Cultural Tour of Kyoto (September 3)
Kyoto, former imperial capital of Japan, is the country’s cultural and historical centre. Located in the Kansai region, Kyoto is a fascinating mix of nature, traditional buildings and modern-day city life, home to hundreds of temples and 17 world heritage sites. Join us as we spend the day touring Kyoto, learning more about this area’s vast history and deep cultural heritage. Guests must be aged 14 or over.
Kiyomizu-dera is one of the most celebrated temples of Japan. It was founded in 780 on the site of the Otowa Waterfall in the wooded hills east of Kyoto, and derives its name from the fall’s pure waters. The temple was originally associated with the Hosso sect, one of the oldest schools within Japanese Buddhism, but formed its own Kita Hosso sect in 1965. In 1994, the temple was added to the list of UNESCO world heritage sites. Kiyomizu-dera is best known for its wooden stage that juts out from its main hall, 13 meters above the hillside below. The stage affords visitors a nice view of the numerous cherry and maple trees below that erupt in a sea of color in spring and fall, as well as of the city of Kyoto in the distance. The main hall, which together with the stage was built without the use of nails, houses the temple’s primary object of worship, a small statue of the eleven faced, thousand armed Kannon.
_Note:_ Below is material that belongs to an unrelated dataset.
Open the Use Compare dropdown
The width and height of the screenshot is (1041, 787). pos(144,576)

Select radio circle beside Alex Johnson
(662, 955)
Ryoanji is the site of Japan’s most famous rock garden, which attracts hundreds of visitors every day. Originally an aristocrat’s villa during the Heian Period, the site was converted into a Zen temple in 1450 and belongs to the Myoshinji school of the Rinzai sect of Zen Buddhism, whose head temple stands just a kilometer to the south. The garden consists of a rectangular plot of pebbles surrounded by low earthen walls, with 15 rocks laid out in small groups on patches of moss. An interesting feature of the garden’s design is that from any vantage point at least one of the rocks is always hidden from the viewer.
Kinkakuji (Golden Pavilion)
Kinkakuji is a Zen temple in northern Kyoto whose top two floors are completely covered in gold leaf. Formally known as Rokuonji, the temple was the retirement villa of the shogun Ashikaga Yoshimitsu, and according to his will it became a Zen temple of the Rinzai sect after his death in 1408. Kinkakuji was the inspiration for the similarly named Ginkakuji (Silver Pavilion), built by Yoshimitsu’s grandson, Ashikaga Yoshimasa, on the other side of the city a few decades later.
The following information is intended as a guide only. Exact tour details will be provided closer to the conference date. Times are approximate and weather conditions may affect the outdoor elements of the tour.
Wednesday, September 3
07:45 – Meet in the lobby of the Kobe Portopia Hotel
08:00 – Bus Departs for Kyoto
09:45 – Arrive at Kiyomizu-dera
10:00 – Walk to Kiyomizu-dera Deva Gate (Main Gate)
10:15 – Kiyomizu-dera
10:45 – Shopping at Matsubara-dori
12:00 – Bus Departs for Lunch
12:30 – Buffet Lunch
13:30 – Bus Departs for Ryoanji (Zen Garden)
14:00 – Ryoanji (Zen Garden)
15:00 – Bus Departs for Kinkakuji (Golden Pavilion)
15:15 – Kinkakuji (Golden Pavilion)
16:15 – Bus Departs for Kobe
17:30 – Arrive in Kobe
- Although this is a bus tour of Kyoto, it still requires plenty of walking so please keep this in mind when preparing.
- Locations may vary depending on availability and weather.
- Lunch is provided at a restaurant, and consists of a buffet with over 60 dishes to choose from.
- All transportation and entrance fees are included in the price of the tour.
- Gifts, souvenirs and food other than lunch are not included in the tour price.
- Please note that a minimum of 15 participants is required for the tour to go ahead. IAFOR reserves the right to cancel the tour if minimum numbers are not met. In the event that the tour is cancelled for this reason, your money will be refunded in full.